Q. Describe at least two circumstances in which you have shown or would show a willingness and capacity to act independently of the direction or demands of party leadership.
A. Voters in my district want a representative who will go to Springfield and do what's best for our neighborhoods, regardless of what career politicians or insider lobbyists think. For too long, Springfield has ignored the needs of the middle-class. I want to go to Springfield and stand up for working families by fighting for policies such as restoring vocational and technical educations in schools and ending the corrupt red-light camera schemes that have allowed politicians to get rich off taxpayer dollars.
Q. Do you believe climate change is caused by human activity? What steps should state government be taking to address the issue?
A. I believe that climate change is caused by human activity.

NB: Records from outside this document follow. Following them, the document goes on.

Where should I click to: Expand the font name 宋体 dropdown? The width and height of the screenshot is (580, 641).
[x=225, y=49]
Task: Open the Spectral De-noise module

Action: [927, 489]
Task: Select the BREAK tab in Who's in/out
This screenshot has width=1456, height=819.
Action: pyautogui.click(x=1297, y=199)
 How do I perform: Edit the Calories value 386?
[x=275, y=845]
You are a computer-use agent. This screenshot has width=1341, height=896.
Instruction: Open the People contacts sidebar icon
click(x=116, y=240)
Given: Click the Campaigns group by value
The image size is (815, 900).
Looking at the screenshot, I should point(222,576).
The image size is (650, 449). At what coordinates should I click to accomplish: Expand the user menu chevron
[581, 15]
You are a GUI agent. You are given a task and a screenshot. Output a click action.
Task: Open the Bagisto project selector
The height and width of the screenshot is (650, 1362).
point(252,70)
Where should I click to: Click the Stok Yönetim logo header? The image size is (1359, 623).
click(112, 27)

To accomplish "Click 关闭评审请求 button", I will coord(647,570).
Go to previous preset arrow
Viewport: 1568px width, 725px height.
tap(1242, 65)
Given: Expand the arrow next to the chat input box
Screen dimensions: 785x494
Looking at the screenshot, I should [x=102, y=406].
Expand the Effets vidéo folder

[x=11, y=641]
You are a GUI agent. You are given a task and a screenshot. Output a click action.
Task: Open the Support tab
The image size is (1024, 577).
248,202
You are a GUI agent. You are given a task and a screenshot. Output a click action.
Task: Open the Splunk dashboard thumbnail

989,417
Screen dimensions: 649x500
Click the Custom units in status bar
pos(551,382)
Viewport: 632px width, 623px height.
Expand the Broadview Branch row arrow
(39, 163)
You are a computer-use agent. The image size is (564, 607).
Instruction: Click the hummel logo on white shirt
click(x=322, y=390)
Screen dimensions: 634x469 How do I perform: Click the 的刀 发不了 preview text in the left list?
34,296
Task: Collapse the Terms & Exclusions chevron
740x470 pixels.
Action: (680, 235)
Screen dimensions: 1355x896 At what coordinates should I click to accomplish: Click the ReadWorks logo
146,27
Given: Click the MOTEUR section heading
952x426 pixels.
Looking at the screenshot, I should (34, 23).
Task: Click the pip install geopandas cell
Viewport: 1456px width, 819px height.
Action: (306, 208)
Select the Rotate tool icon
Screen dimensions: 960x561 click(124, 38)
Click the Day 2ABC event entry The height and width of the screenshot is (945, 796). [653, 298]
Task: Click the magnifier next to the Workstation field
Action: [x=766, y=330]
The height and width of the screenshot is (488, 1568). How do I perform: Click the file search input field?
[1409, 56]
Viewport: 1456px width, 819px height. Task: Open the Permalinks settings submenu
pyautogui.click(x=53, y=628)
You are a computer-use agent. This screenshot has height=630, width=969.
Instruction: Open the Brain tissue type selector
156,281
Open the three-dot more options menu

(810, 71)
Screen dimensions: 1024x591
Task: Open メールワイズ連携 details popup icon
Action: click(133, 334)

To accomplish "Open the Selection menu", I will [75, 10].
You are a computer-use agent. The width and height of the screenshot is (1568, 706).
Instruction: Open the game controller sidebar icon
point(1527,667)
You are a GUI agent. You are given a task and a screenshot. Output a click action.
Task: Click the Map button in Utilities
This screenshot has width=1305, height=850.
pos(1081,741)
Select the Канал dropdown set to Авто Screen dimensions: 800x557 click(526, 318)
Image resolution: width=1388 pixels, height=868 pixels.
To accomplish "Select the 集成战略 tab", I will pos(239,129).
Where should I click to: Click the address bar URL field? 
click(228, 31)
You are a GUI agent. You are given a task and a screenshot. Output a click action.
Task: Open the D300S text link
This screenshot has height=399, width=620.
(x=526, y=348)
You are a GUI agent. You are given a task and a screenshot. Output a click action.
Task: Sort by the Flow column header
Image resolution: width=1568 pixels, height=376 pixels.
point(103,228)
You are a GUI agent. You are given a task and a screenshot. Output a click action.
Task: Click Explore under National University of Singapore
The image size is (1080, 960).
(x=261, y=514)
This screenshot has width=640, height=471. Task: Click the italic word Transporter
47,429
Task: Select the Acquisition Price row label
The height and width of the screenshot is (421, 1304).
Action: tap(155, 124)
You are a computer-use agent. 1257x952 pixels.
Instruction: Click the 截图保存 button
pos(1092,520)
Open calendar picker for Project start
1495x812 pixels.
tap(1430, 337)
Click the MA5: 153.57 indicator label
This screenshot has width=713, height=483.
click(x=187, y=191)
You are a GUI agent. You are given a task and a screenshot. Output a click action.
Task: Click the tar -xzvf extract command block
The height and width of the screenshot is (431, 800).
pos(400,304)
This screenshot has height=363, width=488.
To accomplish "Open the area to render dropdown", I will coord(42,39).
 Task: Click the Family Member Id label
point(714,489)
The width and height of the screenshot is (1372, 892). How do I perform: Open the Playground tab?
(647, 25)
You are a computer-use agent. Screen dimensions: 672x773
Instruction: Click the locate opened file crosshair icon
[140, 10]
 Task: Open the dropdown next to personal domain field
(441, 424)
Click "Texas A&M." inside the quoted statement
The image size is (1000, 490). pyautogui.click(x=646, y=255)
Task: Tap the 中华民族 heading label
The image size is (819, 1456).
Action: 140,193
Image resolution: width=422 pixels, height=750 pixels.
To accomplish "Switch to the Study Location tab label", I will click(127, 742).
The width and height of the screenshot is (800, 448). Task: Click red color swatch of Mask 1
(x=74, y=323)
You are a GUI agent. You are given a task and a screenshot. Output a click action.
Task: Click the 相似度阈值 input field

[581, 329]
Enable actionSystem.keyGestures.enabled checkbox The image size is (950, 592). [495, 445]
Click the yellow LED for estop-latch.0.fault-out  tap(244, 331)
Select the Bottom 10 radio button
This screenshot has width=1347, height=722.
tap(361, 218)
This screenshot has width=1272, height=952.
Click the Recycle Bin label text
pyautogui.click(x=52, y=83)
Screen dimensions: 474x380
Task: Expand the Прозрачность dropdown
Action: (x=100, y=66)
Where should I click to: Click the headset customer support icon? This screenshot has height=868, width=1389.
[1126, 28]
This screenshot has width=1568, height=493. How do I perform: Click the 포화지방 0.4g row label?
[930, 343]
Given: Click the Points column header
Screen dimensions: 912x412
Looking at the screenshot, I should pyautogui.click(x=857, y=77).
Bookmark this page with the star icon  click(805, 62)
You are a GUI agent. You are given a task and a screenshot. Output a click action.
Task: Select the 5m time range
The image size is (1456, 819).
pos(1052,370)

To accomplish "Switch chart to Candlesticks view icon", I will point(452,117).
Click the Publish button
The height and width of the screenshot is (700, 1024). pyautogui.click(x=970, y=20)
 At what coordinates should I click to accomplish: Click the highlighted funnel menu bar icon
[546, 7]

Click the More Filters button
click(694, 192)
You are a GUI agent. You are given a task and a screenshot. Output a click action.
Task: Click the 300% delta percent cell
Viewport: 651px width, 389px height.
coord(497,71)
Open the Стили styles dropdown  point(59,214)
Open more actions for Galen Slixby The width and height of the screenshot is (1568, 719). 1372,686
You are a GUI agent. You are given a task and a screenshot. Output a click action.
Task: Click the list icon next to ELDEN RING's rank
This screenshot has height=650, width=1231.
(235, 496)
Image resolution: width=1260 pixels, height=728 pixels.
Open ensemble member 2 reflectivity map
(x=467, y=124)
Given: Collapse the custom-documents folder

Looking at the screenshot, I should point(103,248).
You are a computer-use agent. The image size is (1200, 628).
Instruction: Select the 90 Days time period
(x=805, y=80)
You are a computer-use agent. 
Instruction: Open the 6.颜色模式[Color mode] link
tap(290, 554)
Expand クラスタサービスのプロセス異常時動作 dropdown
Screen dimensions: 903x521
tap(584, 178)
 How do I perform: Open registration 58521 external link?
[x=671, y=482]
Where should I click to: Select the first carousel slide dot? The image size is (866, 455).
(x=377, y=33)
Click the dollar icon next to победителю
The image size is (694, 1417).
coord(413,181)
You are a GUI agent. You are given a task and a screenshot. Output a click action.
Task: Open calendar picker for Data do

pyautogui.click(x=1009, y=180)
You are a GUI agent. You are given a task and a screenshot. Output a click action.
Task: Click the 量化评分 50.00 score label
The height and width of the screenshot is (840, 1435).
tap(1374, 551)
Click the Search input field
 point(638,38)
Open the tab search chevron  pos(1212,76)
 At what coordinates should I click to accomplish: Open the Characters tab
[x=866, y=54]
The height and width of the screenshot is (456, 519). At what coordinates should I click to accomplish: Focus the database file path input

Expanding renewable energy production will be my top environmental priority, and as environmental issues present themselves, such as the recent ethylene oxide emission issue, I will work to address them.
Q. Protesters have massed in the streets in Chicago and other cities across Illinois for greater social justice and changes in the funding and responsibilities for police. How significant a role does systemic racism play in limiting equal opportunity in Illinois? To the degree that it exists, what should be done about it? What, if any, changes should be made in funding and duties of police?
A. Racism does exist in our state and it unquestionably should be condemned. No one should be discriminated against due to their race, and we must work to make sure that equal opportunity is present in our communities. As we talk about police reform, it is important to acknowledge the critical work that our law enforcement officers do on a daily basis. As a firefighter, I know that the job that our police do to keep our communities safe is absolutely essential. Police reform must not go in a direction that hinders our officers but instead works to support their work and help keep them and our neighborhoods safe. I look forward to working with all parties to discuss ways to improve the safety of our communities.